Built-in Judge Metrics
| Metric | Evaluates |
|---|---|
faithfulness() | Whether the response is faithful to facts in the input |
relevance() | Whether the response addresses the question asked |
coherence() | Whether the response is logical and well-structured |
helpfulness() | Whether the response would be useful to the user |
Custom Judge Metrics
Create a judge metric with your own evaluation prompt:
import { llmMetric } from '@cogitator-ai/evals';
const tone = llmMetric({
name: 'professionalTone',
prompt: 'Evaluate whether the response maintains a professional, business-appropriate tone.',
});
const suite = new EvalSuite({
dataset,
target: { fn },
metrics: [tone],
judge: { model: 'gpt-4o', temperature: 0 },
});The framework appends scoring instructions to your prompt automatically.
Manual Judge Binding
For advanced use cases, you can bind the judge context manually instead of passing it through EvalSuite:
import { faithfulness, bindJudgeContext } from '@cogitator-ai/evals';
const bound = bindJudgeContext(faithfulness(), {
cogitator: { run: async ({ input }) => ({ output: await callLLM(input) }) },
judgeConfig: { model: 'gpt-4o', temperature: 0 },
});Statistical Metrics
Aggregate metrics that operate on the full result set rather than individual cases. They compute distributions over latency, cost, and token usage.
import { latency, cost, tokenUsage } from '@cogitator-ai/evals';
const suite = new EvalSuite({
dataset,
target: { agent, cogitator },
metrics: [exactMatch()],
statisticalMetrics: [latency(), cost(), tokenUsage()],
});latency
Reports execution time distribution across all cases.

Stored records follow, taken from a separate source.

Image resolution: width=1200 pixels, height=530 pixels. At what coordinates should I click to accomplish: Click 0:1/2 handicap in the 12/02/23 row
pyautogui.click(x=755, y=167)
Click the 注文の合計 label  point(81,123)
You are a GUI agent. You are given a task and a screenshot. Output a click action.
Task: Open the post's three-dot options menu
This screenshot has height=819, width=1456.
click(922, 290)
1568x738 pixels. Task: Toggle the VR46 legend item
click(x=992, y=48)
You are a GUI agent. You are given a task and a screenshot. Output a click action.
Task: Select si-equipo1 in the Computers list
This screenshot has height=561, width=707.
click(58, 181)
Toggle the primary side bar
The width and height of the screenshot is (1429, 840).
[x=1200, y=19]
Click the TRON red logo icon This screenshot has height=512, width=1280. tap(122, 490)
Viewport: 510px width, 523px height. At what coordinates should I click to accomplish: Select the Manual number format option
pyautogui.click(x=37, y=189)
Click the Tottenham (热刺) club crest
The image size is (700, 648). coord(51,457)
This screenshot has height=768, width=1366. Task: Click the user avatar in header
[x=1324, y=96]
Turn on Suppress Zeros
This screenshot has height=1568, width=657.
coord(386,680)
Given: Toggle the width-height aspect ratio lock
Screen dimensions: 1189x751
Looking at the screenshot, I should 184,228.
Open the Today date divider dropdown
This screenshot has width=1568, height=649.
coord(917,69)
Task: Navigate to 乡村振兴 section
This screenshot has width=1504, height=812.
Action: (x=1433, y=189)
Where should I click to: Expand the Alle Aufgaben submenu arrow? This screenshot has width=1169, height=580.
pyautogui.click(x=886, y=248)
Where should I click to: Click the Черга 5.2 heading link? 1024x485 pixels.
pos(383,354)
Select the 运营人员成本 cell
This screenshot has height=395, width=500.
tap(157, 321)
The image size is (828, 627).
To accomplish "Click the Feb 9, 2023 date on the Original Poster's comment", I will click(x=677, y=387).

// result.aggregated.latency.metadata:
// { p50, p95, p99, mean, median, min, max }cost
Reports cost distribution. Requires the target to return usage data with a cost field.
// result.aggregated.cost.metadata:
// { total, mean, median, min, max }tokenUsage
Reports token consumption. Requires usage data with inputTokens and outputTokens.
// result.aggregated.tokenUsage.metadata:
// { totalInput, totalOutput, totalTokens, meanInput, meanOutput }Custom Metrics
Create a fully custom metric with the metric() factory:
import { metric } from '@cogitator-ai/evals';
const wordCount = metric({
name: 'wordCount',
evaluate: ({ output, expected }) => {
const actual = output.split(/\s+/).length;
const target = expected ? parseInt(expected) : 100;
const ratio = Math.min(actual, target) / Math.max(actual, target);
return { score: ratio, details: `${actual} words (target: ${target})` };
},
});
const responseLength = metric({
name: 'responseLength',
evaluate: async ({ output }) => {
const len = output.length;
const score = Math.min(len / 500, 1);
return { score };
},
});The evaluate function receives { input, output, expected, context } and must return { score, details? }. The score is automatically clamped to [0, 1]. Both sync and async evaluate functions are supported.
Combining Metrics
Pass any combination of metric types to EvalSuite:
const suite = new EvalSuite({
dataset,
target: { fn },
metrics: [
exactMatch(),
contains(),
faithfulness(),
wordCount,
],
statisticalMetrics: [latency(), cost()],
judge: { model: 'gpt-4o', temperature: 0 },
});Deterministic and LLM metrics run per-case. Statistical metrics run once over the full result set after all cases complete.